Potholes ‘can be lethal hazard to NI motorcyclists’

Potholes are an increasingly common feature of our roads after a very cold winter
Potholes are an increasingly common feature of our roads after a very cold winter

The “perilous” state of the roads network here poses extra danger to bikers forced to swerve around potholes and divots, a local motorcycling advocate has said.

Martyn Boyd, the Northern Ireland representative of the Motorcycle Action Group, a campaign body with 65,000 members across the UK, believes the roads network here has deteriorated to a significant extent.

Martyn Boyd said our roads 'are close to being a national emergency'

Martyn Boyd said our roads 'are close to being a national emergency'

“A large pothole or a poor quality repair may present a bumpy inconvenience for a car, but it can be a lethal hazard for a motorcyclist,” he told the News Letter.

“Our roads are in such a perilous state I’d say they are close to being a national emergency and that their current condition represents a serious hazard to motorcycles.

“If the roads aren’t brought up to standard they’re just going to fall to pieces.”

Mr Boyd continued: “If you take for example a hole in the road or crumbling manhole cover a car could drive over it, or could steer around without any great difficulty, but if I’m coming around a bend on a motorcycle and there’s a pothole, and perhaps oncoming traffic, it’s a lot more dangerous.

“If I hit that pothole, it can throw me off.

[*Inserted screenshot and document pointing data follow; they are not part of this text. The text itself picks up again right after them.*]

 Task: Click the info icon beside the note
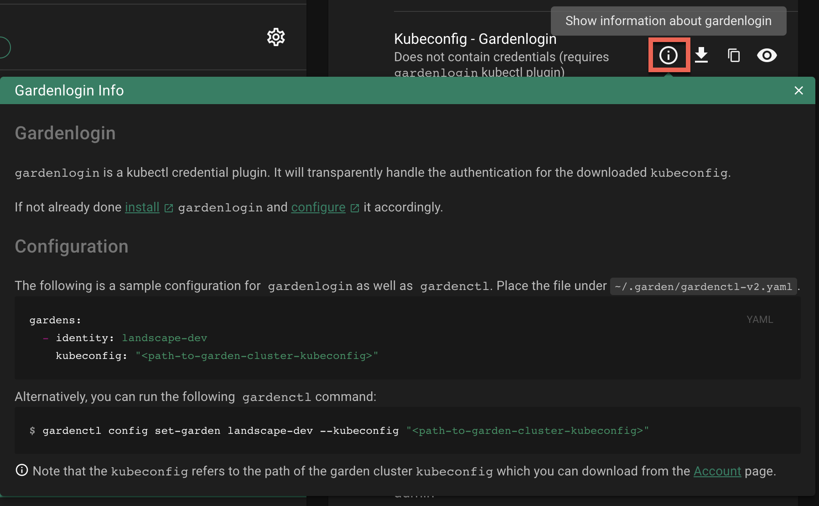22,470
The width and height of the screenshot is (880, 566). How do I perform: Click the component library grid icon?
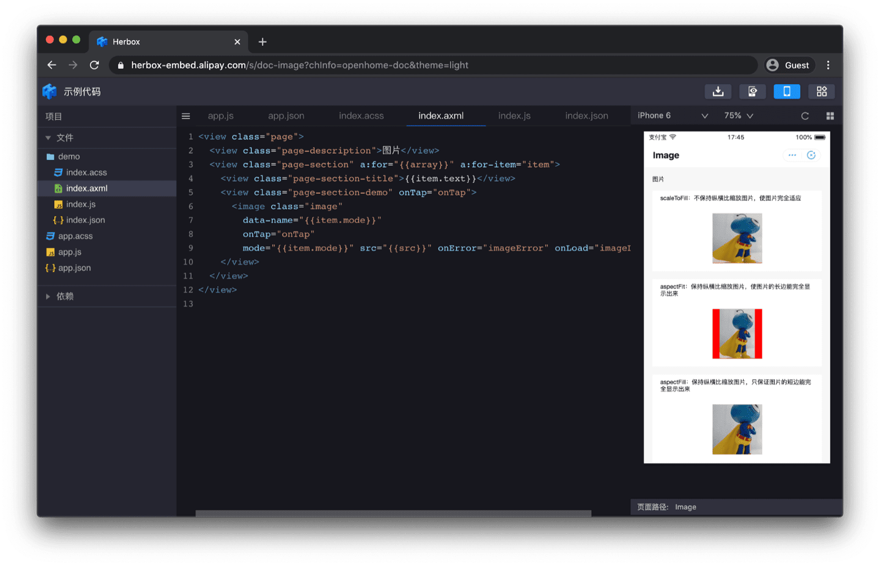(822, 91)
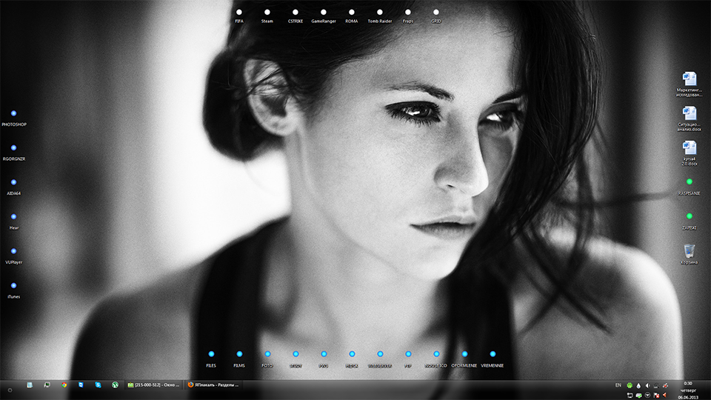Open the GameRanger shortcut
Image resolution: width=711 pixels, height=400 pixels.
tap(324, 13)
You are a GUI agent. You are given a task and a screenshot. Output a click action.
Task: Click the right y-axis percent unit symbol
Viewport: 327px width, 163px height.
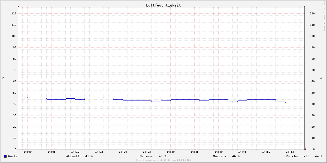[x=321, y=78]
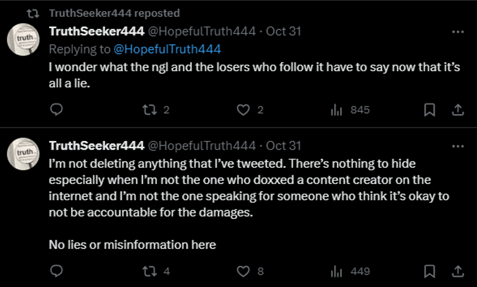Reply to the tweet about not deleting
The height and width of the screenshot is (287, 477).
point(57,271)
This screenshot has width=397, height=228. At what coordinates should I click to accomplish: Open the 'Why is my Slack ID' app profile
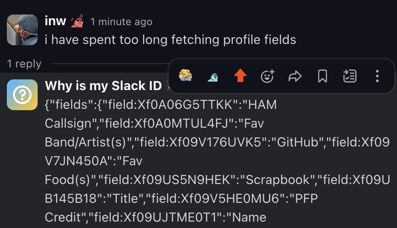pyautogui.click(x=103, y=86)
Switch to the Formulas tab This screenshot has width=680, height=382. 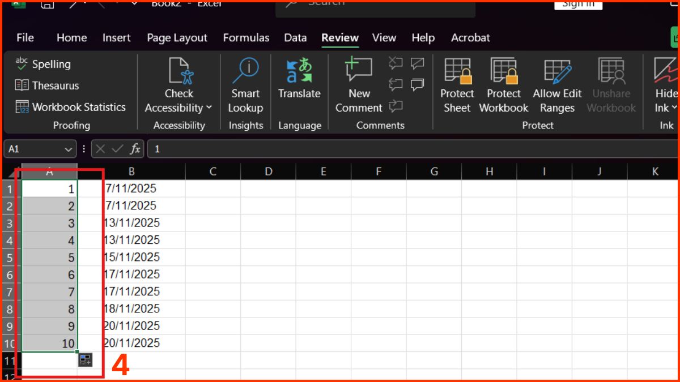246,38
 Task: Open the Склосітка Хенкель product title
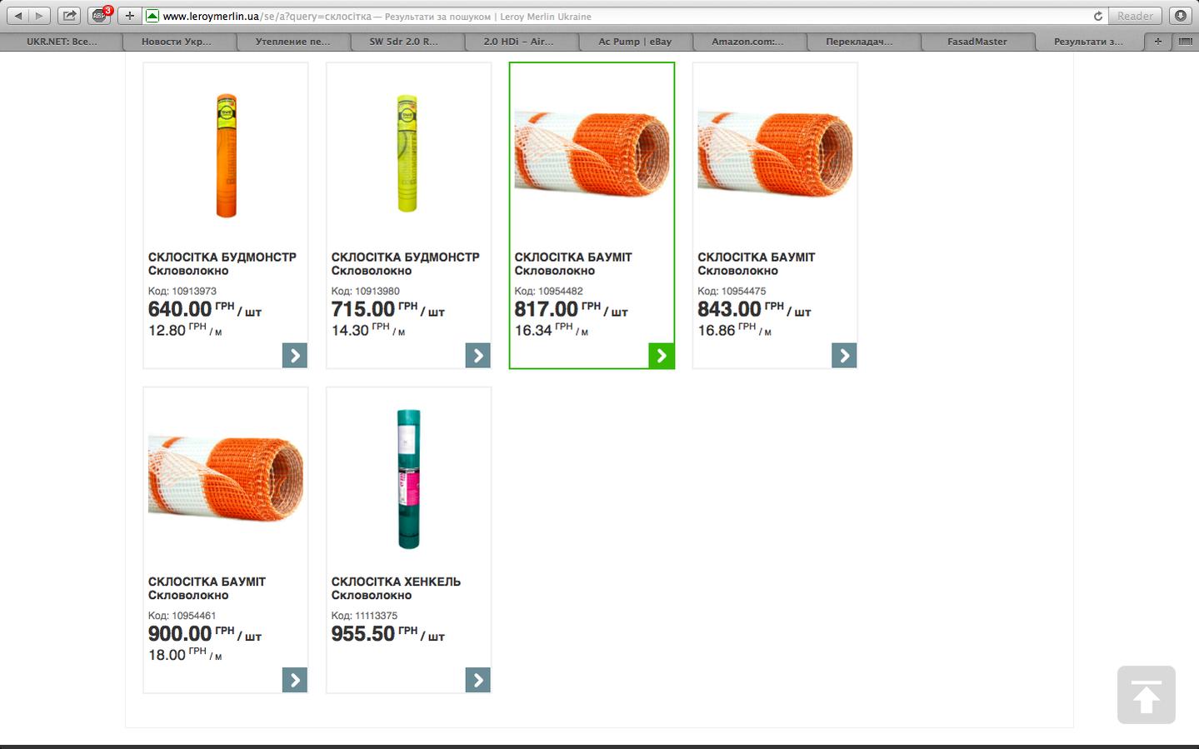tap(396, 582)
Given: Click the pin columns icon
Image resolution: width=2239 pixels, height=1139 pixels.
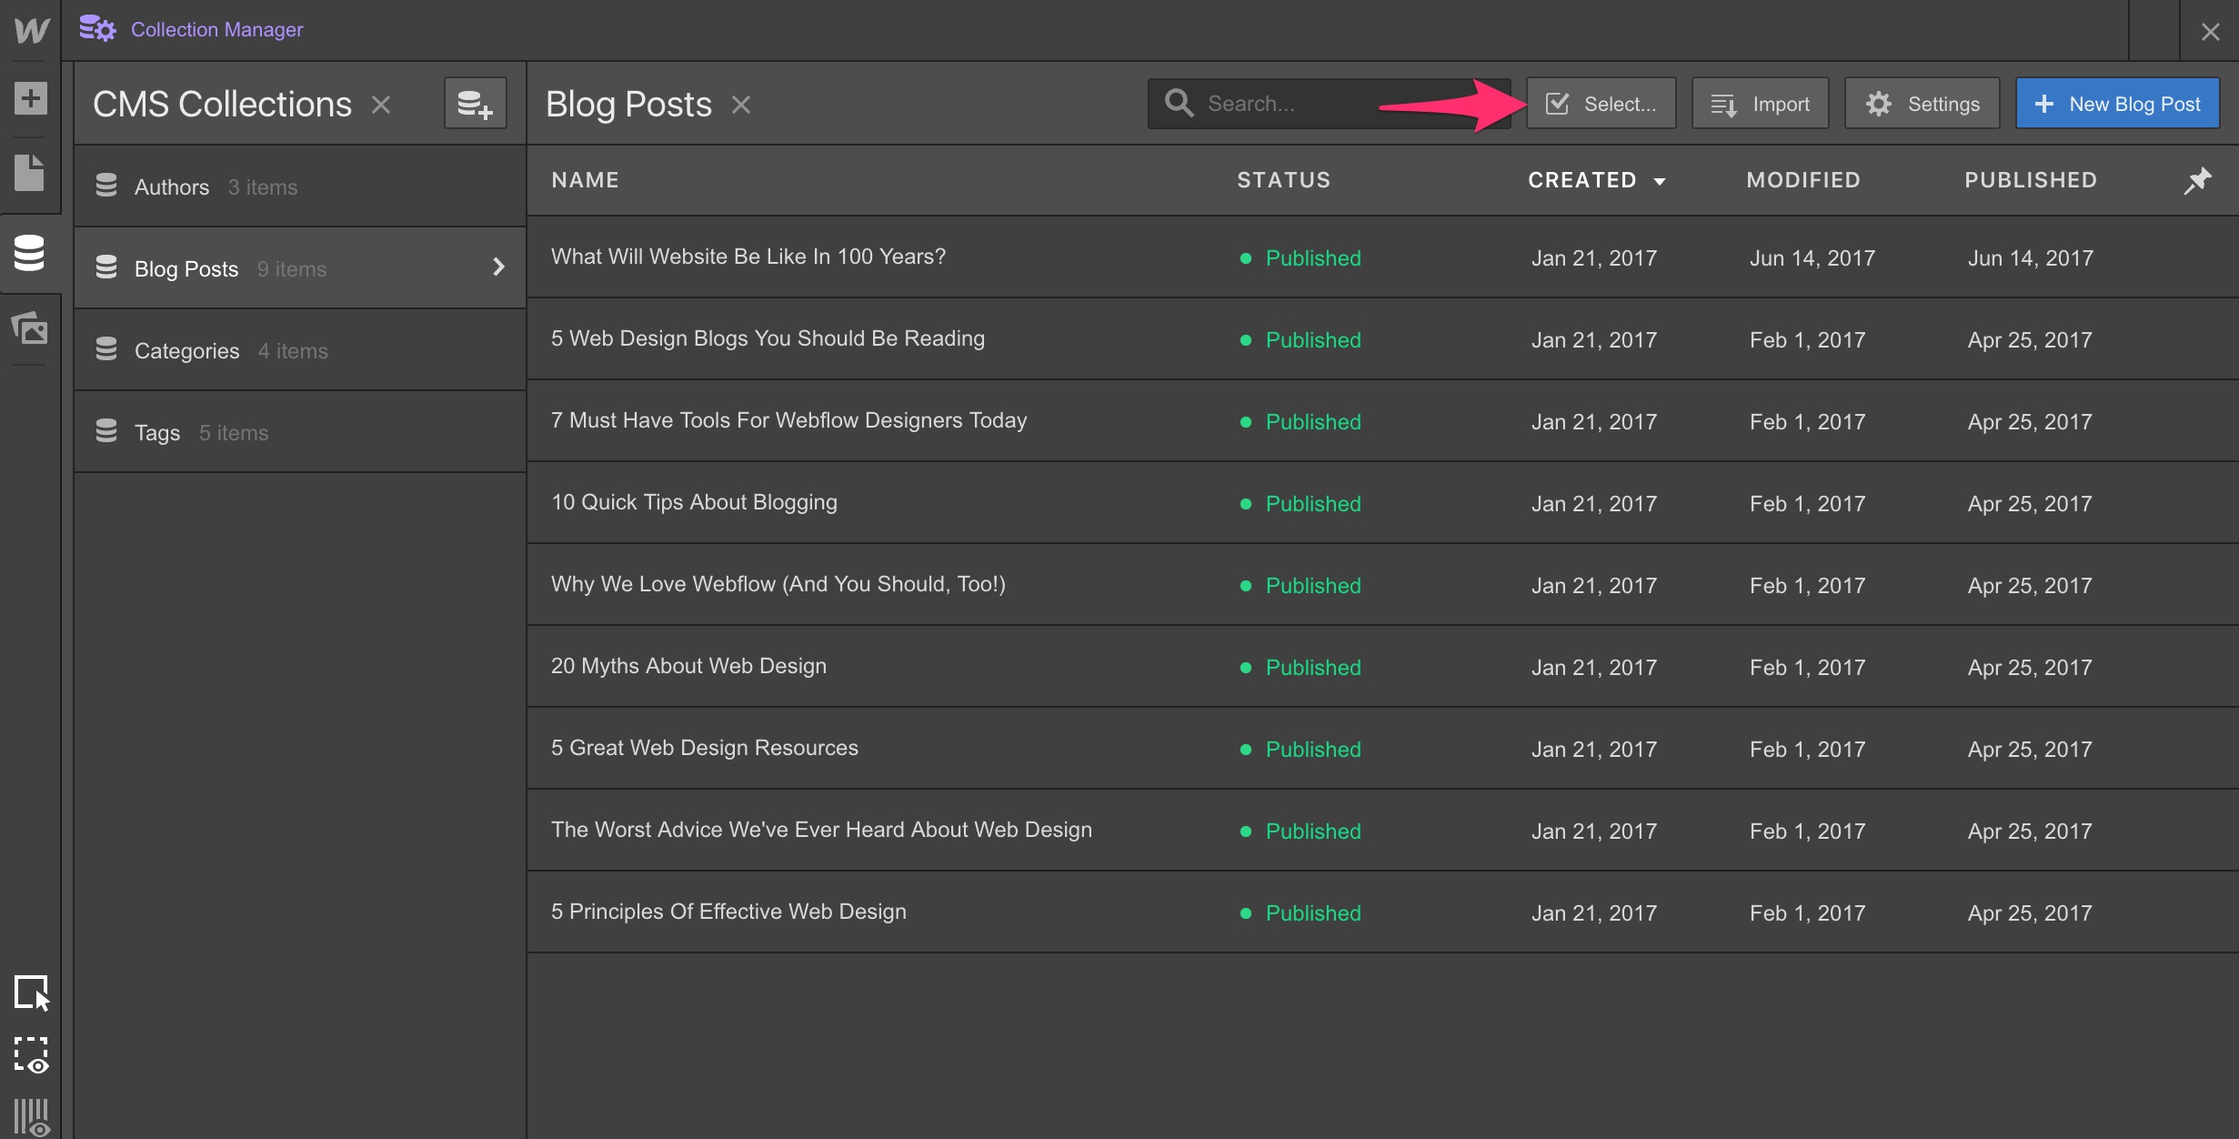Looking at the screenshot, I should 2197,180.
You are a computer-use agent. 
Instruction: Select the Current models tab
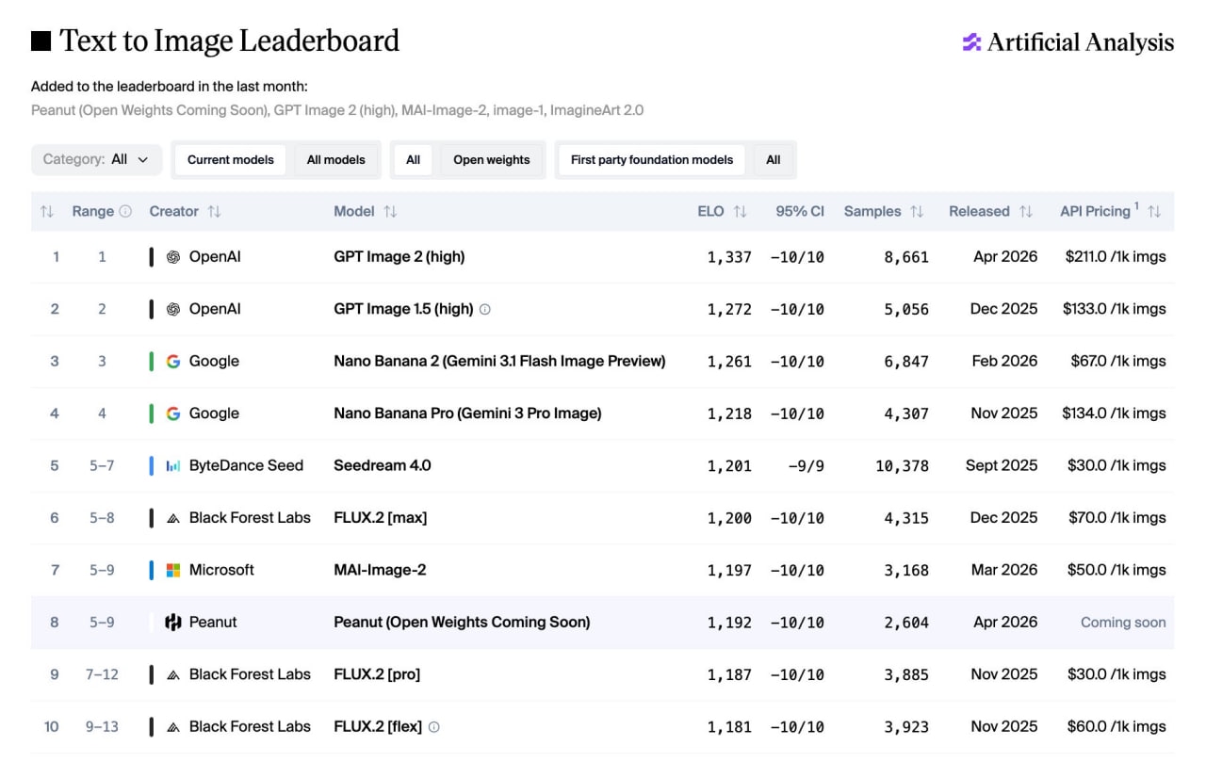pos(231,160)
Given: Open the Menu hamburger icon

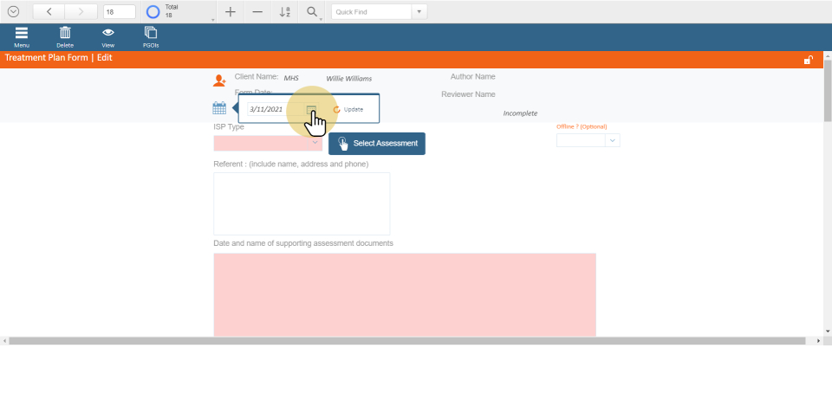Looking at the screenshot, I should pyautogui.click(x=22, y=33).
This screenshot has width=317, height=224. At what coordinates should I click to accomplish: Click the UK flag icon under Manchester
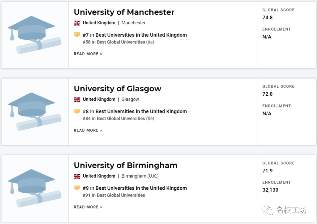click(77, 23)
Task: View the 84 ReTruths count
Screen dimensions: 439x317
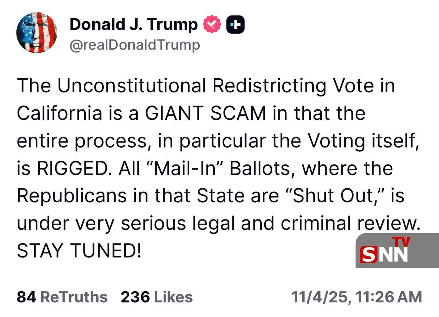Action: click(62, 297)
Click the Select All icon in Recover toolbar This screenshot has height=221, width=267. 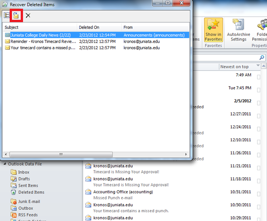click(6, 16)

I think people who don’t drive motorcycles might not realise just how dangerous it can be.”

The Motorcycle Action Group representative believes a greater emphasis should be placed on bringing the standard of roads up to that necessary to keep motorcyclists safe.

“On December 31, 2016, there were 1,131,411 vehicles licensed in Northern Ireland, of which 20,668 are motorcycles, according to figures from the Department of Infrastructure,” Mr Boyd said.

“Whilst we represent a minority of vehicle using our roads, damaged road surfaces and poor quality repairs and reinstatements after utility work represents a much greater hazard - to the point of life threatening - to us than cars etc.”

He added: “If roads were kept to the standard necessary for safe motorcyclists everyone would benefit.”